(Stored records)
◆ ◆ ◆ ◆ ◆
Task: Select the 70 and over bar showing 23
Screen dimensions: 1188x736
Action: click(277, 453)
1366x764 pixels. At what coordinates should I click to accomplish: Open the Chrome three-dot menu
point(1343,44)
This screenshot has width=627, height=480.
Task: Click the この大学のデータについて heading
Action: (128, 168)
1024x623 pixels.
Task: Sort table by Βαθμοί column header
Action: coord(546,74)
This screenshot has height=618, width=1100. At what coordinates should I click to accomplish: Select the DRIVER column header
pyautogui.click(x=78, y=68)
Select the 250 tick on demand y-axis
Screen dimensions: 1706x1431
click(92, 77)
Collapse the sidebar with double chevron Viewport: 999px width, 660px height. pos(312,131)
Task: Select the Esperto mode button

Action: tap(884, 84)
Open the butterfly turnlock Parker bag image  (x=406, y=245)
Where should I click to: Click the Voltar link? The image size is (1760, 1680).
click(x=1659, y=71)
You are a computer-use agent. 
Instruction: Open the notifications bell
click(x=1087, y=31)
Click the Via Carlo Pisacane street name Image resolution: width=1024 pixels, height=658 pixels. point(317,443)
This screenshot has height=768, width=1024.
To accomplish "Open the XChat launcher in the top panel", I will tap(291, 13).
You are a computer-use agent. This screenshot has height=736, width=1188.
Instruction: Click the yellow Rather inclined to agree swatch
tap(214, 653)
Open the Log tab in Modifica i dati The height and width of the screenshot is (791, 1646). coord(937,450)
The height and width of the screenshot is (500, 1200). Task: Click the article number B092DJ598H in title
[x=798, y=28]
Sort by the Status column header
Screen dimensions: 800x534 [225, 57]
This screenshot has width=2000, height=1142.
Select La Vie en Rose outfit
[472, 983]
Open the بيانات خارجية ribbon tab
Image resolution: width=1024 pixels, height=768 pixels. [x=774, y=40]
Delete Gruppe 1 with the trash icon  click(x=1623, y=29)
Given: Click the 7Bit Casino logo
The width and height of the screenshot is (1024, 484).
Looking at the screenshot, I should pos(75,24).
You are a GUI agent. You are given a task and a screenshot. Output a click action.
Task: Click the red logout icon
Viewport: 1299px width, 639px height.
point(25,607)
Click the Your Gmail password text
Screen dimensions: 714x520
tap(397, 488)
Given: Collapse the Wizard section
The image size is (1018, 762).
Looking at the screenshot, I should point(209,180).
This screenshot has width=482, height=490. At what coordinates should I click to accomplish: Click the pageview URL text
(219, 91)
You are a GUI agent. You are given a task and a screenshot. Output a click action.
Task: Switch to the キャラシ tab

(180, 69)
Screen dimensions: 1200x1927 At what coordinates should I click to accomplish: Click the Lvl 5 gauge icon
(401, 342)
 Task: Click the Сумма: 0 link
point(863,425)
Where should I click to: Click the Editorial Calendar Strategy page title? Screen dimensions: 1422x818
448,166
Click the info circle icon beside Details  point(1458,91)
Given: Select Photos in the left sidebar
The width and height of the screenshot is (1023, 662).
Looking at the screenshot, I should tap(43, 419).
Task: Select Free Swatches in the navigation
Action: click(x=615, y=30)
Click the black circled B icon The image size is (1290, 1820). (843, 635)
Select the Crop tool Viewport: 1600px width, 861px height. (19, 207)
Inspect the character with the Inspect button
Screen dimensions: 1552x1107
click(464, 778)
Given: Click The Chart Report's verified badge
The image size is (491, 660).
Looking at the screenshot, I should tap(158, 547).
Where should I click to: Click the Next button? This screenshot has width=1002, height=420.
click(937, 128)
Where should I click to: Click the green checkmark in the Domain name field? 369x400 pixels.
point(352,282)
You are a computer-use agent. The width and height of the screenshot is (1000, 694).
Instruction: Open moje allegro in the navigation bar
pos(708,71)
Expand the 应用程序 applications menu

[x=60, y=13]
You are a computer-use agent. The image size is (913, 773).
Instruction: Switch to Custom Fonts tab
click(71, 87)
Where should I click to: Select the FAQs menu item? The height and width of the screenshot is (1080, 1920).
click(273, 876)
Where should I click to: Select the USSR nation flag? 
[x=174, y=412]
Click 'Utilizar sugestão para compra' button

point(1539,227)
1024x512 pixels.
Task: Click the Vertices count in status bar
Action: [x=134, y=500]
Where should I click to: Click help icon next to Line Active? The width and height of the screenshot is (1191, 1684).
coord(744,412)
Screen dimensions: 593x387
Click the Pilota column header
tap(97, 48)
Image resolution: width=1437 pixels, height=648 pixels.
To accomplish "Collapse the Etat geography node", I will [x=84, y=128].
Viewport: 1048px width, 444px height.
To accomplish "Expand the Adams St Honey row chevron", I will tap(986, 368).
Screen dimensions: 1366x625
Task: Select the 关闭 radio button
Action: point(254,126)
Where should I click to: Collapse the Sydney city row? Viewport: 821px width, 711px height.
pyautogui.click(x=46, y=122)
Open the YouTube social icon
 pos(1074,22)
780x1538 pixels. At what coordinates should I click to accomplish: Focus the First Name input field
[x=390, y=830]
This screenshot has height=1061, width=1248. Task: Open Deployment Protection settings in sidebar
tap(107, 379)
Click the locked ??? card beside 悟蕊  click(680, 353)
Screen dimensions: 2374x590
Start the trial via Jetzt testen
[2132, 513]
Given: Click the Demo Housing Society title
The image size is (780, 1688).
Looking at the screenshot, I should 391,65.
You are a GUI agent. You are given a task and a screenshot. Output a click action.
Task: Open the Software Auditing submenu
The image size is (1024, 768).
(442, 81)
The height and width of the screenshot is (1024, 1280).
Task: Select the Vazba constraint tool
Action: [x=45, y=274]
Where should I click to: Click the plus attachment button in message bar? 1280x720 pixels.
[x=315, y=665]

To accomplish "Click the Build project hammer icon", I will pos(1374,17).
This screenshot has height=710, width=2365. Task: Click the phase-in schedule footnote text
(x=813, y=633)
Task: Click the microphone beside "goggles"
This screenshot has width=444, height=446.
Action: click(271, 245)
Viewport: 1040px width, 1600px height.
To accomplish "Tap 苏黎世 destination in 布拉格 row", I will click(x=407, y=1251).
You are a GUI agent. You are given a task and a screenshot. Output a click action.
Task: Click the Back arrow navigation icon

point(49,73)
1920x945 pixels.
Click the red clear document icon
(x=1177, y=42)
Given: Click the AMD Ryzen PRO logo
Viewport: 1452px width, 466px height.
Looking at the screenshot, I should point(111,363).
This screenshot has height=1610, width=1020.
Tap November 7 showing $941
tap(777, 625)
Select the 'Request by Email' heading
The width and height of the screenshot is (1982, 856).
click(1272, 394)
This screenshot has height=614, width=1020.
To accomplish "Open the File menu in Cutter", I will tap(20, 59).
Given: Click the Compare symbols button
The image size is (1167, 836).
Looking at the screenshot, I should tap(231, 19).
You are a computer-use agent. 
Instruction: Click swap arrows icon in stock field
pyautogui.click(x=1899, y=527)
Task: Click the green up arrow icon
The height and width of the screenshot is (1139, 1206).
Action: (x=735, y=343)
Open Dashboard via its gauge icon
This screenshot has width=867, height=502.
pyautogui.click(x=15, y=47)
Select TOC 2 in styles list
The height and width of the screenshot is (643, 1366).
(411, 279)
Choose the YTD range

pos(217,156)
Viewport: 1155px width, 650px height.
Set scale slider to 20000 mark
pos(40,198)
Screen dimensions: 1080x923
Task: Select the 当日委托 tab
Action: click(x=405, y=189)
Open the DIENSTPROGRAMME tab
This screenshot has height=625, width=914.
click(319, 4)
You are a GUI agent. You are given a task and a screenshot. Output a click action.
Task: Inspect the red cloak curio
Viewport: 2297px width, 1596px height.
◆ ◆ ◆ ◆ ◆
__What you should do__. All lines above from the one containing "You are a computer-use agent. This" to the one containing "Given: Select Photos in the left sidebar" must be repeated exactly, both lines included, and no others.

__Response for this exercise__.
You are a computer-use agent. This screenshot has height=736, width=1188.
Instruction: Click the yellow Rather inclined to agree swatch
tap(214, 653)
Open the Log tab in Modifica i dati The height and width of the screenshot is (791, 1646). coord(937,450)
The height and width of the screenshot is (500, 1200). Task: Click the article number B092DJ598H in title
[x=798, y=28]
Sort by the Status column header
Screen dimensions: 800x534 [225, 57]
This screenshot has width=2000, height=1142.
Select La Vie en Rose outfit
[472, 983]
Open the بيانات خارجية ribbon tab
Image resolution: width=1024 pixels, height=768 pixels. [x=774, y=40]
Delete Gruppe 1 with the trash icon  click(x=1623, y=29)
Given: Click the 7Bit Casino logo
The width and height of the screenshot is (1024, 484).
Looking at the screenshot, I should pos(75,24).
You are a GUI agent. You are given a task and a screenshot. Output a click action.
Task: Click the red logout icon
Viewport: 1299px width, 639px height.
point(25,607)
Click the Your Gmail password text
Screen dimensions: 714x520
tap(397, 488)
Given: Collapse the Wizard section
The image size is (1018, 762).
Looking at the screenshot, I should point(209,180).
This screenshot has width=482, height=490. At what coordinates should I click to accomplish: Click the pageview URL text
(219, 91)
You are a GUI agent. You are given a task and a screenshot. Output a click action.
Task: Switch to the キャラシ tab

(180, 69)
Screen dimensions: 1200x1927 At what coordinates should I click to accomplish: Click the Lvl 5 gauge icon
(401, 342)
 Task: Click the Сумма: 0 link
point(863,425)
Where should I click to: Click the Editorial Calendar Strategy page title? Screen dimensions: 1422x818
448,166
Click the info circle icon beside Details  point(1458,91)
Given: Select Photos in the left sidebar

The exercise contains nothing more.